Convective heat transfer and flow enhancement using nanofluids in divergent-convergent minichannel heatsink.

Abstract

The recent trend in technological advancements in the field of electronic devices offer high-performance compact systems. However, highly concentrated heat flux restricted their efficiency. Many researchers exploit different passive heat transfer techniques like geometry modification to alleviate high heat flux. Research is inadequate despite the potential of divergent-convergent minichannel in mixing flow and a higher proportion of surface area to volume than conventional channels. This study combines a geometrical modification with innovative high thermal conductive nanofluid as hybrid passive techniques. The numerical analysis employed a commercial CFD code based on the finite volume method. The investigation of forced convective heat transfer and nanofluids’ flow was achieved with single-phase and two-phase mixture models in a divergent-convergent minichannel heatsink (DCMH) having a hydraulic diameter of 1.42mm. The numerical investigation employed Al2O3/water and CuO/water nanofluids with 0 - 2.5 volume%, fluid velocity from 3 – 6 m/s (corresponding to Reynolds number 5000 – 10000), and the inlet temperature 303K. The two-phase model exhibits better agreement with established correlation than the single-phase model. The results found that the effects of principal parameters on the chip heat flux demonstrated the heat transfer coefficient’s growth with a rise in volume fractions and fluid velocity.

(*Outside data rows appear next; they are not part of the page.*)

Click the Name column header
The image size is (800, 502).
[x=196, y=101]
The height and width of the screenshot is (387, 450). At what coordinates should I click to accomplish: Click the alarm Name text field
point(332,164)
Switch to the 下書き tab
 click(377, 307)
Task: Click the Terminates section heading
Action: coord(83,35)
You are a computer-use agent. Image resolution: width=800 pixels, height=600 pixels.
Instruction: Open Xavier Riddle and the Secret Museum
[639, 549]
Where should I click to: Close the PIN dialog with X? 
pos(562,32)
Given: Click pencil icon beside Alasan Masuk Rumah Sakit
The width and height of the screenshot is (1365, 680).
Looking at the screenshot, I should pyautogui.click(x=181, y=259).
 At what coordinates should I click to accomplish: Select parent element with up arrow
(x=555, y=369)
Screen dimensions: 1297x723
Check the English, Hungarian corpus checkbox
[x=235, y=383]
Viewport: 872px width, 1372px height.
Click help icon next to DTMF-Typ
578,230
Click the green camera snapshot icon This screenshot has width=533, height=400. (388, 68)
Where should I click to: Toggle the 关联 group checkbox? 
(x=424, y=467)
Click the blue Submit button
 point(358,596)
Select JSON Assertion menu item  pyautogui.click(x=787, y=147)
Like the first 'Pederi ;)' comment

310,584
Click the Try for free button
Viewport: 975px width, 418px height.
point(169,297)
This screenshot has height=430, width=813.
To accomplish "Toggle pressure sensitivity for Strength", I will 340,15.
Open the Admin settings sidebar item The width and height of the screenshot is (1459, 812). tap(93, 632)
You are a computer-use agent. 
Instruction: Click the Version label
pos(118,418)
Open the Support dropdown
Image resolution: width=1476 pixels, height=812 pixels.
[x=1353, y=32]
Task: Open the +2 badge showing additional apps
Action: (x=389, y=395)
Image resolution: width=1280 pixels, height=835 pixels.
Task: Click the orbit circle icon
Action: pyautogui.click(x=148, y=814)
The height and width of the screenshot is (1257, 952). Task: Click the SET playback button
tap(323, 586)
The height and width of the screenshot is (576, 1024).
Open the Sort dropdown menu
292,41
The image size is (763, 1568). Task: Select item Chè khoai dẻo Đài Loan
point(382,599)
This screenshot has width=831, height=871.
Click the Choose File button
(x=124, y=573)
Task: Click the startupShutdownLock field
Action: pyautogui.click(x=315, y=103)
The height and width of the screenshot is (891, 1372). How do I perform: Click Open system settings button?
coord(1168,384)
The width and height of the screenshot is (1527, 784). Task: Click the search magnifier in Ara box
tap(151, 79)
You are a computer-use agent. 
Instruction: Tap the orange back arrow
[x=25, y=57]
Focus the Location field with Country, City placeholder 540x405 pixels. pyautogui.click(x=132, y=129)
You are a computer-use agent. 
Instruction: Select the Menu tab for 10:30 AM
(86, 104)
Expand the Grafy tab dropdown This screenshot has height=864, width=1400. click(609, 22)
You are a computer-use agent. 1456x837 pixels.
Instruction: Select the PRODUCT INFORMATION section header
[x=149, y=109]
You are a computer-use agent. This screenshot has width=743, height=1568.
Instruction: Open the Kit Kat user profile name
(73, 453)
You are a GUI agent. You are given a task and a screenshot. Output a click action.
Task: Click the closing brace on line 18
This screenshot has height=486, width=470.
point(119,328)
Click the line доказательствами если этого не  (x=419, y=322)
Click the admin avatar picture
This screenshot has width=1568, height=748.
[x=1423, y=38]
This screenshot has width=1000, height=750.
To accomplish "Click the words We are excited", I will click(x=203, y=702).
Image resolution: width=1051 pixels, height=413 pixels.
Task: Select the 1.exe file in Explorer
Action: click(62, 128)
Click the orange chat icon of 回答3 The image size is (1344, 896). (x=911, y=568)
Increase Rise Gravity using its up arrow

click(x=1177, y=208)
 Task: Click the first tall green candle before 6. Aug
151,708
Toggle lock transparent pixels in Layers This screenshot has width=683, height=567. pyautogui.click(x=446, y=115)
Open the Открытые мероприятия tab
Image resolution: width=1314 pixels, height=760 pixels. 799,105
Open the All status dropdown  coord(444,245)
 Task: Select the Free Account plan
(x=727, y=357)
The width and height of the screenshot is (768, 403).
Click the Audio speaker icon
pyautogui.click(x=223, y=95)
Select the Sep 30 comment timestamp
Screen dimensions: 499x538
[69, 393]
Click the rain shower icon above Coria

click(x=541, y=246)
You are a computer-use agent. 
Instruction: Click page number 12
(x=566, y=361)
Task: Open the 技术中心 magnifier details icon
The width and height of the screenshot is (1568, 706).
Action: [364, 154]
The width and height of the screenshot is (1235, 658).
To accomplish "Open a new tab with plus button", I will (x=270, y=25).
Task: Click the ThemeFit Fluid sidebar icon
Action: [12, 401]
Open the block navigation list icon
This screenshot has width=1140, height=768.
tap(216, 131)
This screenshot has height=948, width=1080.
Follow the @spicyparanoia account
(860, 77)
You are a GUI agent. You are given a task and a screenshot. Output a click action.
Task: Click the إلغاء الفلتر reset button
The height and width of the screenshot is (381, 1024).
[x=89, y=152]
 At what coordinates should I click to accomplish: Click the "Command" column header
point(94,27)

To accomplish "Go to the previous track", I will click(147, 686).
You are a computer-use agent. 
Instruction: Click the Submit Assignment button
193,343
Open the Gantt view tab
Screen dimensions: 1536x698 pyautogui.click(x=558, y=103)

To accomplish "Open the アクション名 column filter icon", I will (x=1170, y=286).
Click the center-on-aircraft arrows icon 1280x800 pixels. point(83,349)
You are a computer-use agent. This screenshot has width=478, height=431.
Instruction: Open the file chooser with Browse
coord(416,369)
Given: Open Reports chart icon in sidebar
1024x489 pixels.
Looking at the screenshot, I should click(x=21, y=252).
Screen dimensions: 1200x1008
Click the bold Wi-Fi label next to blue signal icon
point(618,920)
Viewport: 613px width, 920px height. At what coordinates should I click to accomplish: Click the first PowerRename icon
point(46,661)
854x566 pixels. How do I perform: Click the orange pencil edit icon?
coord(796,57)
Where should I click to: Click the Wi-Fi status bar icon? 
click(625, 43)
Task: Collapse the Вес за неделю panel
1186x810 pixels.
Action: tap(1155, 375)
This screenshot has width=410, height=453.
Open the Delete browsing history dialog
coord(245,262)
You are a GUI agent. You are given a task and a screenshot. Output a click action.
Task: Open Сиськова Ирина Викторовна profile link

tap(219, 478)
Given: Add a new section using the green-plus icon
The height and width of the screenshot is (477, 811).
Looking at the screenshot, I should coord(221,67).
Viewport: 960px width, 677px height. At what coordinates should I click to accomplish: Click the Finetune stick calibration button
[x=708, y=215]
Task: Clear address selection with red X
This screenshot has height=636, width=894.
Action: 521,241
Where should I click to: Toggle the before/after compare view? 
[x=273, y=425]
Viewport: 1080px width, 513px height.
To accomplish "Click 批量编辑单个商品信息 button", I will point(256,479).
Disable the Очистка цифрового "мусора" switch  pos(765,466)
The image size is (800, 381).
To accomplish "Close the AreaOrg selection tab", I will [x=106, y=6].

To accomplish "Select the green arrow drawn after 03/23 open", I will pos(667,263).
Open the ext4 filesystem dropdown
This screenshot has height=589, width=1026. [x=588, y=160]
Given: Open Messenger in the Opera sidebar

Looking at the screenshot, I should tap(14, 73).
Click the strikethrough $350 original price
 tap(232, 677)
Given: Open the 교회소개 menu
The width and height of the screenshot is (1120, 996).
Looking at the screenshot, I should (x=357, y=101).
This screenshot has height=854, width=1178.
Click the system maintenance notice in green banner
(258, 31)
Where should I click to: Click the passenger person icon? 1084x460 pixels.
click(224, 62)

Both nanofluids indicated better performance enhancement than water. Al2O3/water and CuO/water nanofluids augment over water by about 6.44% and 8.33% for 2.5 vol.%. Also, pressure loss rises when the velocity increases. The pressure loss relative to water at 2.5 vol.% and 5.5 m/s yields 15.14% and 18.56 % for Al2O3/water and CuO/water. The highest pumping power is 0.057 W for all the cases, which indicates the pumping demand is much lower than 1.0 W. The overall results established that the combined effects of DCMH and nanofluids have significantly improved the heat sink’s hydrothermal performance and can provide the desired heat dissipation from the enclosed chips in compact electronic devices.